By-the-Glass Programme: Where the Revenue Lives
For most Indian hotel restaurants, the by-the-glass programme delivers better revenue than bottle sales — because the Indian dining culture is not yet wine-bottle-centric, but is increasingly open to a single glass with a meal. A well-designed BTG programme with six to eight labels, regularly rotated, introduces guests to wines they then order by bottle on return visits. A Coravin preservation system (₹80,000–1.8 lakh depending on model) allows premium bottles to be poured by the glass without oxidation — enabling a wider BTG list without the spoilage risk that makes operators conservative.
Sources: Wine Society of India: Domestic wine market report 2025. CIABC: India wine import tariff data and FTA analysis 2026. Sula Vineyards and Fratelli Wines: Trade pricing documentation. EuroCave India: Hotel wine storage installation case studies. Sommelier interviews, Leela, Taj, and Oberoi properties, Q1 2026.
Frequently Asked Questions
Which Indian wines are good enough for a hotel wine list?
Sula Rasa Cabernet Sauvignon, Fratelli Sette reserve, and Grover Zampa La Réserve are the most credible Indian wines for hotel and restaurant wine lists in 2026. Indian sparkling wines from Sula and Grover perform well in the by-the-glass segment. A distributor selling to a hotel at ₹450 per bottle can support a ₹1,800–2,800 menu price at a five-star property.

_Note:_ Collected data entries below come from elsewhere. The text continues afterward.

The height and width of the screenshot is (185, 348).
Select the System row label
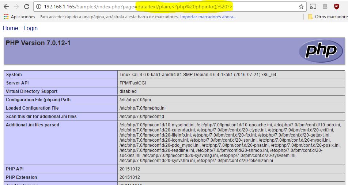[14, 75]

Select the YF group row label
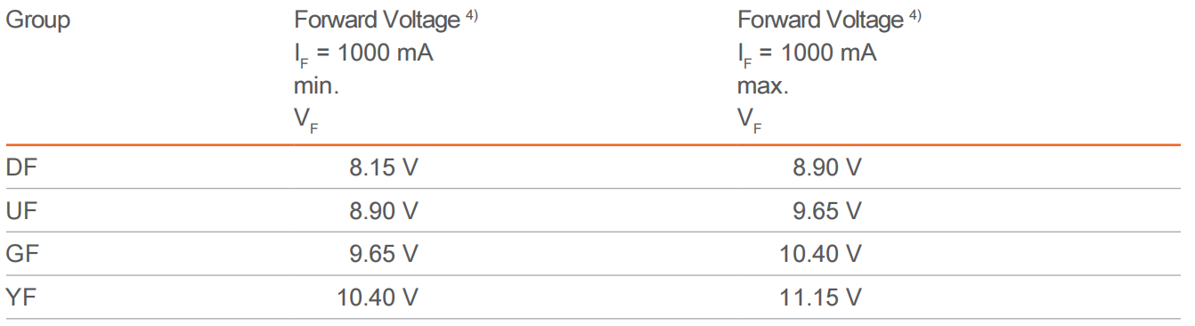click(21, 297)
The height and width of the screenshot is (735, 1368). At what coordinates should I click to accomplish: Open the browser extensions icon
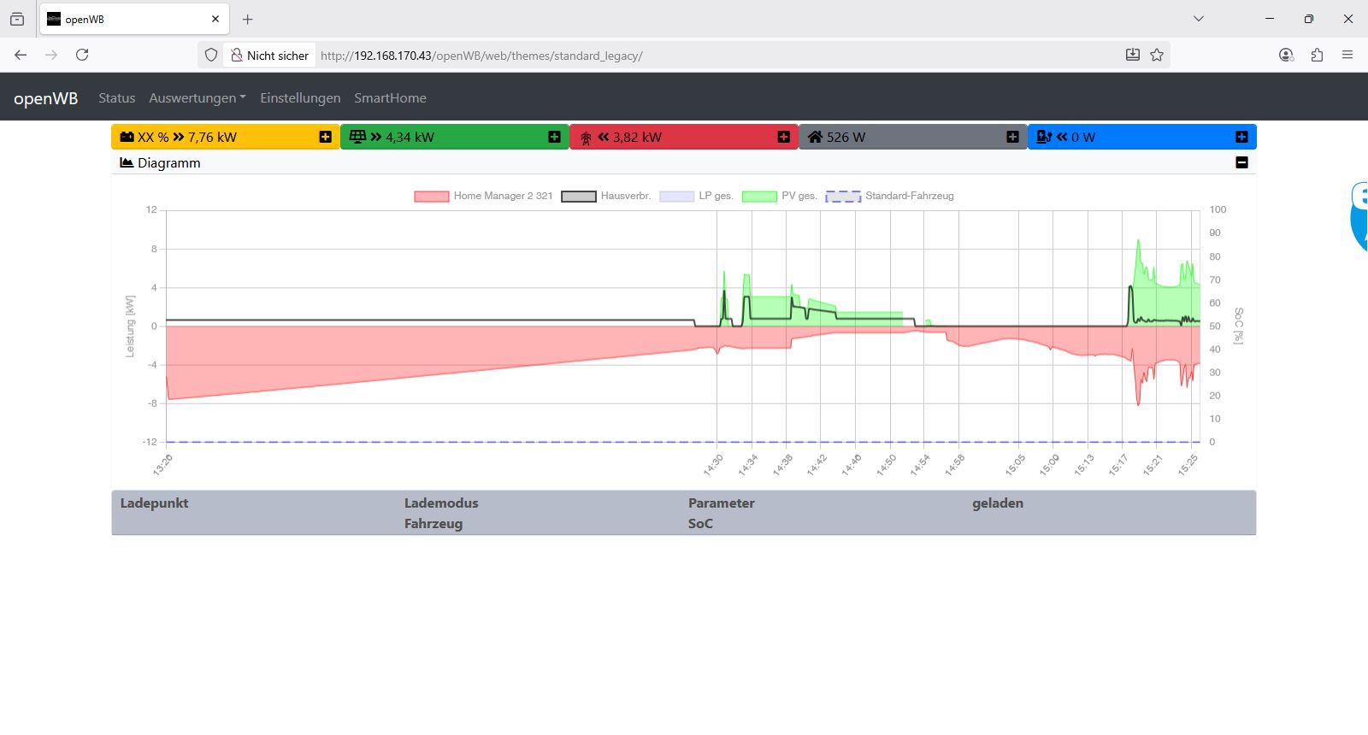coord(1317,55)
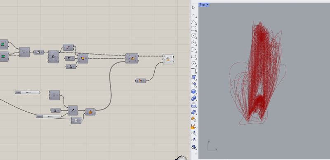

What does a wine storage cooler cost for an Indian hotel?
Commercial wine coolers for hotel use run ₹45,000–1.2L for undercounter units (50–120 bottle capacity) from EuroCave and Liebherr. Dedicated cellar cooling units for larger wine storage rooms run ₹1.5–8L depending on room size and temperature stability requirements. For serious wine investment, maintain 12–15°C and 60–70% humidity.
What is a by-the-glass wine programme and how does it work for Indian hotels?
A by-the-glass programme offers 6–8 wine labels available as single pours rather than full bottles. For Indian hotel restaurants where bottle ordering is less culturally ingrained, BTG programmes generate higher per-guest revenue than bottle lists. A Coravin preservation system (₹80,000–1.8L) allows premium wines to be poured by the glass without oxidation, expanding the BTG list without spoilage risk.